| Material provided |
begin

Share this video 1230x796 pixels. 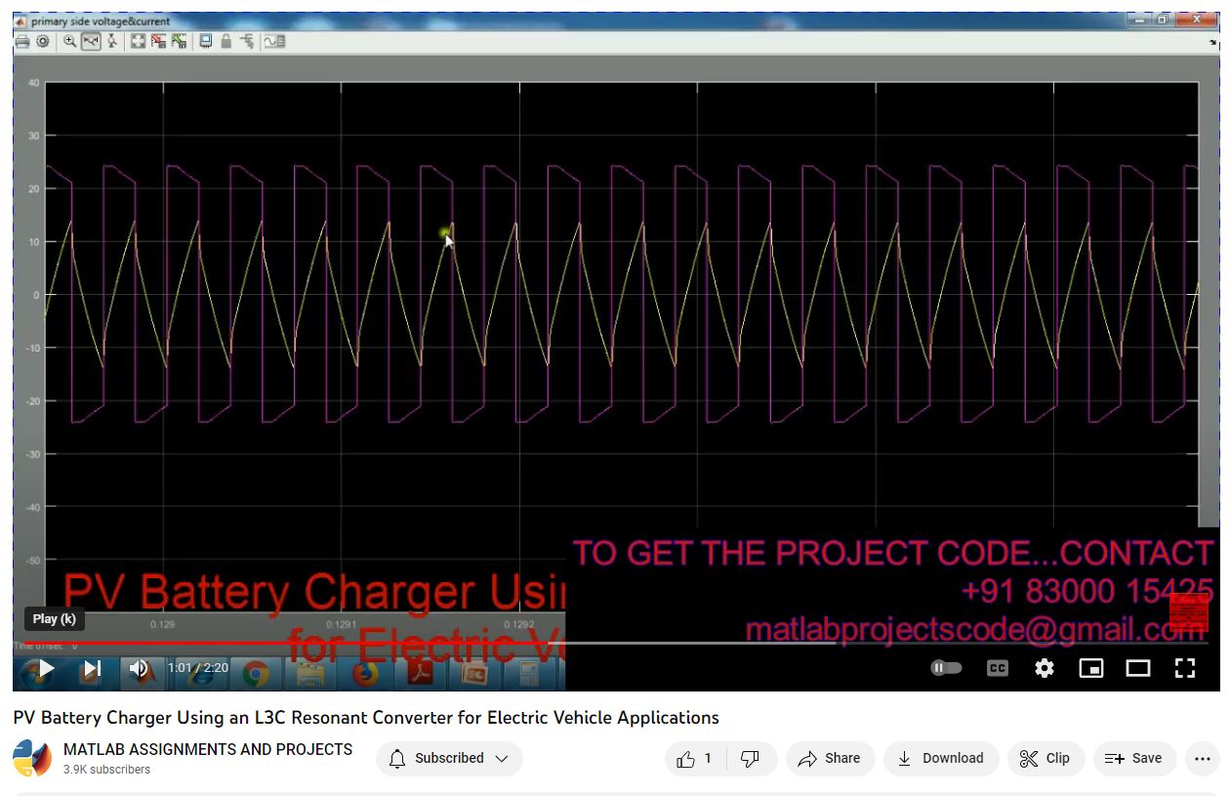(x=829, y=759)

end
begin

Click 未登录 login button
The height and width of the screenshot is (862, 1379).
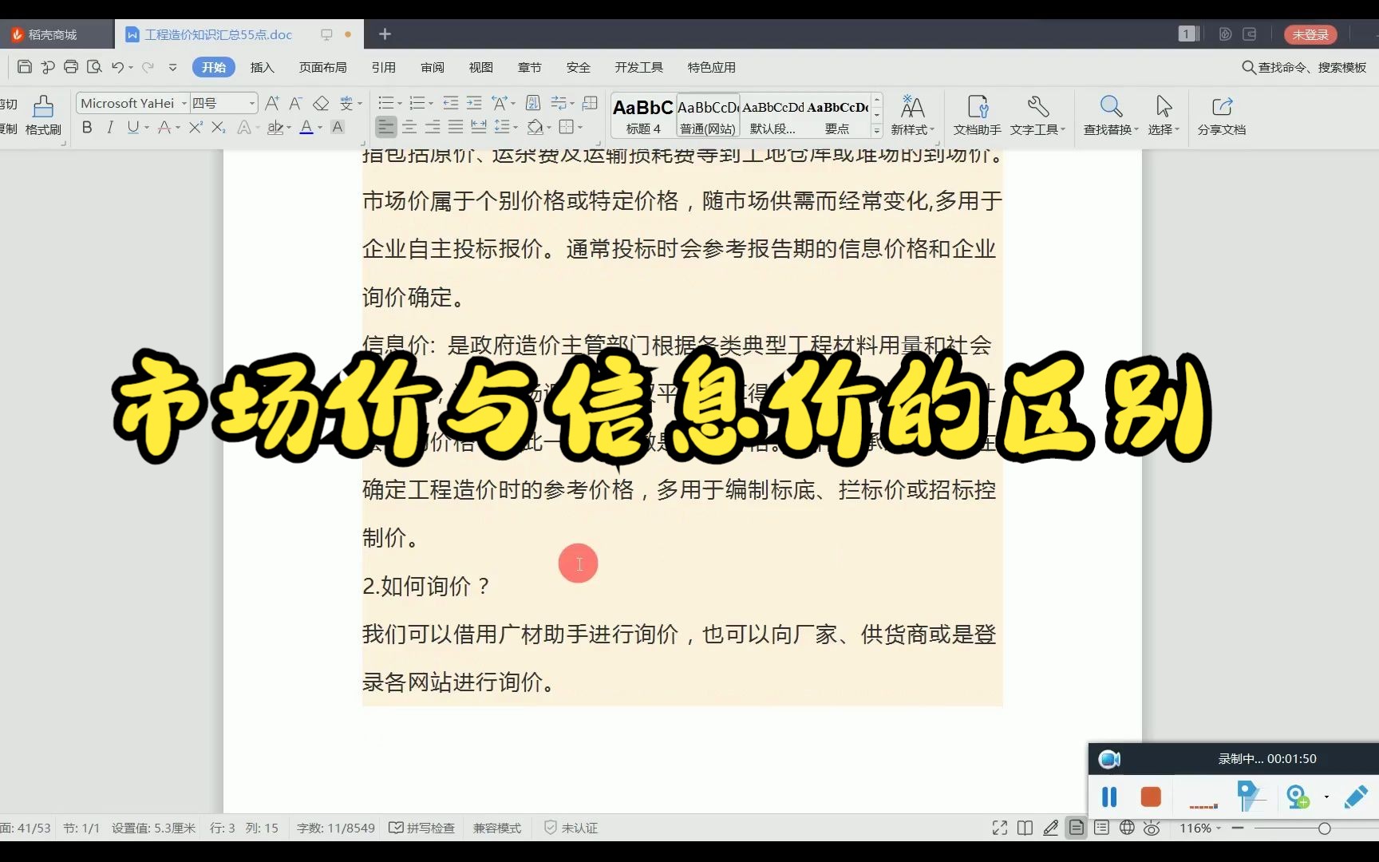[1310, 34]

end
begin

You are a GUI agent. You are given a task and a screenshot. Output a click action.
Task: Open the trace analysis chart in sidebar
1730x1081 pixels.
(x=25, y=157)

end

| Task to carry out |
Count the lines in the records above that contain the string "screenshot", where case counts. Reply with the number only.

| Output for this task |
2